Innovationsschub dank offener Daten

SBB Open-Data-PlattformNächster Artikel

Das Angebot des öffentlichen Verkehrs in der Schweiz gehört zur europäischen Spitze. Damit dies so bleibt, baut die SBB die Bahninfrastruktur bis 2040 massiv aus. Neben der Herausforderung bezüglich Infrastruktur verändern sich zudem die Kundenbedürfnisse. Es reicht nicht mehr, von Ort zu Ort transportiert zu werden. Aber wie erfüllt die Bahn die steigenden Bedürfnisse?

Digital, findet Rahel Ryf. Die Verantwortliche der Fachstelle Open Data öV bei der SBB setzt grosses Vertrauen in die Digitalisierung: “Wir verfügen im Bereich Infrastruktur über eine gute Basis für die Zukunft, welche wir kontinuierlich unterhalten und erweitern. Jetzt sorgen wir im digitalen Bereich dafür, dass diese Services noch besser miteinander harmonieren.” Damit verdichtet die SBB nicht nur das Angebot mit Hilfe von digitalen Services, sondern kombiniert auch öffentlichen und privater Verkehr besser miteinander.

Weg von “Not invented here”

Dass es einen Innovationsschub in Sachen digitaler Lösungen für den öffentlichen und kombinierten Verkehr braucht, sieht auch das Bundesamt für Verkehr. Entsprechend erteilte es der SBB Infrastruktur den Auftrag, die Daten und Infrastruktur bereitzustellen. Diese wiederum wählte in einem offenen Ausschreibungsverfahren Liip.

Mit aktuell rund sechs Gigabyte an maschinenlesbaren Daten, einem “Kochbuch” mit Beispielen und Anleitungen sowie dem Community Management für Austausch und Support orientiert sich die Open-Data-Plattform öV Schweiz an den Bedürfnissen einer grossen Zahl von Stakeholdern: vom Bund über die Bahn und das ganze System des öffentlichen Verkehrs bis zu den Nutzern der Daten in Unternehmen, Startups und der ganzen Open Data Community.

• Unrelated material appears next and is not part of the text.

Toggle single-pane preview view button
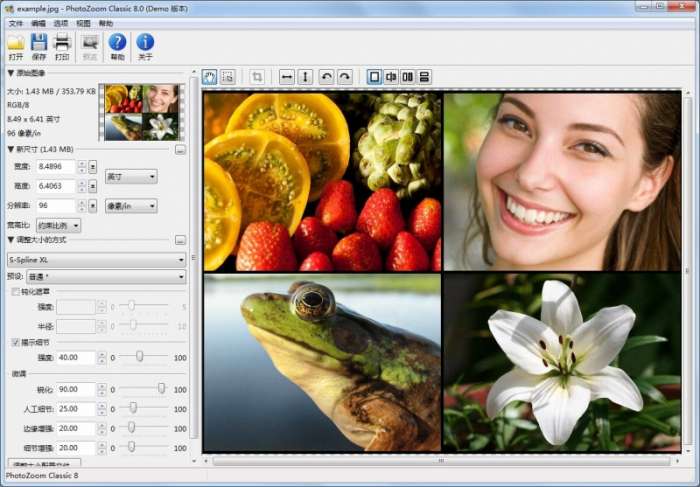 [x=374, y=76]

Und sie bildet gleichzeitig eine Basis für innovative Ansätze aus verschiedensten Richtungen: Eine App, die nur die Abfahrten der nächstgelegenen Station anzeigt? Time for Coffee. Ein Chat-Bot der dich beim Betreten eines Bahnhofs über die aktuellen Verspätungen informiert? TrainDelayBot. Eine App in der ich mit einem Wisch die gewünschte Strecke abrufe? Der Viadi Touch-Fahrplan. Letzterer entstand auf Basis frei verfügbarer Daten – und ist mittlerweile Teil der offiziellen SBB-App. Die SBB weiss das Potenzial der Community zu nutzen, eine „Not invented here“ Barriere gibt es nicht mehr.

Open Source für offene Daten

opentransportdata.swiss setzt auf Open Source Lösungen. Mit CKAN als Datenkatalog, WordPress als Content Management System und Discourse für das Community Management bauen SBB und Liip auf bewährte Technologien. Zusätzlich stellt die Plattform mit GTFS-RT sicher, dass Daten in Echtzeit zur Verfügung stehen.

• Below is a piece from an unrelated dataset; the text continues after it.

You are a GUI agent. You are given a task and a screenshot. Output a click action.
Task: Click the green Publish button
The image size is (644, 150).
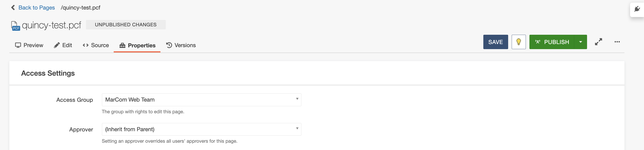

Auch der innovative Ansatz fehlt nicht. Über die API-Management Plattform Tyk machte das Projektteam Schnittstellen von Umsystemen effizient, sicher und kontrolliert öffentlich. Die SBB definiert somit klare, kontrollierbare Bedingungen und kann ebenfalls von Geschäftsideen profitieren. Damit am Ende offene Daten nicht nur zu offenen Rechnungen führen.

Das Potenzial von opentransportdata.swiss erkannte auch die Jury des Best of Swiss Web Awards 2017 und verlieh dem Projekt einen Bronze Award in der Kategorie Public Affairs.